##### Text excerpt #####

An far more important reason than security concerns for having to present your boarding pass at the security line is to help channel passengers to their correct departure areas. They look at the boarding pass you present, and if it's one for the far other end of the airport direct you there rather than having you enter the wrong place and possibly hours later have to rush several kilometers to get to your actual gate.

As the vast majority of passengers won't have more than one boarding pass with them at any one time, your experience is just not one that is handled by this small extra bit of customer service.
In fact at Schiphol they have airport staff standing before the actual security lines directing you this way or that based on your boarding pass (just as they have people directing you to checkin lines based on your ticket).

  • If that were a decisive reason for the check, it doesn't explain why (a) the check is found even in airports with only one line of security checkpoints, nor (b) why a non-passenger cannot accompany a passenger through the checkpoint even at the right place for the passenger's flight. – Henning Makholm Nov 19 '16 at 13:35
  • “Passengers only” is not rigid. I accompanied a friend to her gate at FWA two years ago. – WGroleau Jan 1 '18 at 7:31
  • @WGroleau seems like a security breach to me. You'd never get past security without a boarding pass on any modern airport I've visited since 9/11 (and most less strict ones). In many places you'd not even get TO security (e.g. at Amsterdam you need to open a guarded gate with your boarding pass to get into the security line before entering the departure lounge), and in some not even inside the terminal building. – jwenting Jan 3 '18 at 9:44
  • @jwenting: Actually, either TSA or the airline (I forget which) gave me a document authorizing me to accompany her. Perhaps they were short of staff (she needed assistance). So, it's true that you won't get in without showing something, but not that you "must" be a passenger. If by Amsterdam you mean AMS, in late 2014, I don't recall having to open a gate with my boarding pass. – WGroleau Jan 5 '18 at 14:59
  • @WGroleau that system was only implemented at AMS in 2016 :) Took me by surprise too the first time I saw it. – jwenting Jan 8 '18 at 8:20
6
+100

Security checks need to be updated when they fail, so it does help if individuals who notice a possible fail inform the service that runs or controls them.

#####

_What this task involves_
Write out the passage on airport security checks again, starting at "As the vast" and ending at "on your ticket).", and substitute "boarding card" for each "boarding pass". The lines that come next are drawn from a different source.

##### Data excerpt #####

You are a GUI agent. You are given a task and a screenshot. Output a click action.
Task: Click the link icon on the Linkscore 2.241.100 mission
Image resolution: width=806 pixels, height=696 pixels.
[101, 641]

#####

_Solution below_
As the vast majority of passengers won't have more than one boarding card with them at any one time, your experience is just not one that is handled by this small extra bit of customer service.
In fact at Schiphol they have airport staff standing before the actual security lines directing you this way or that based on your boarding card (just as they have people directing you to checkin lines based on your ticket).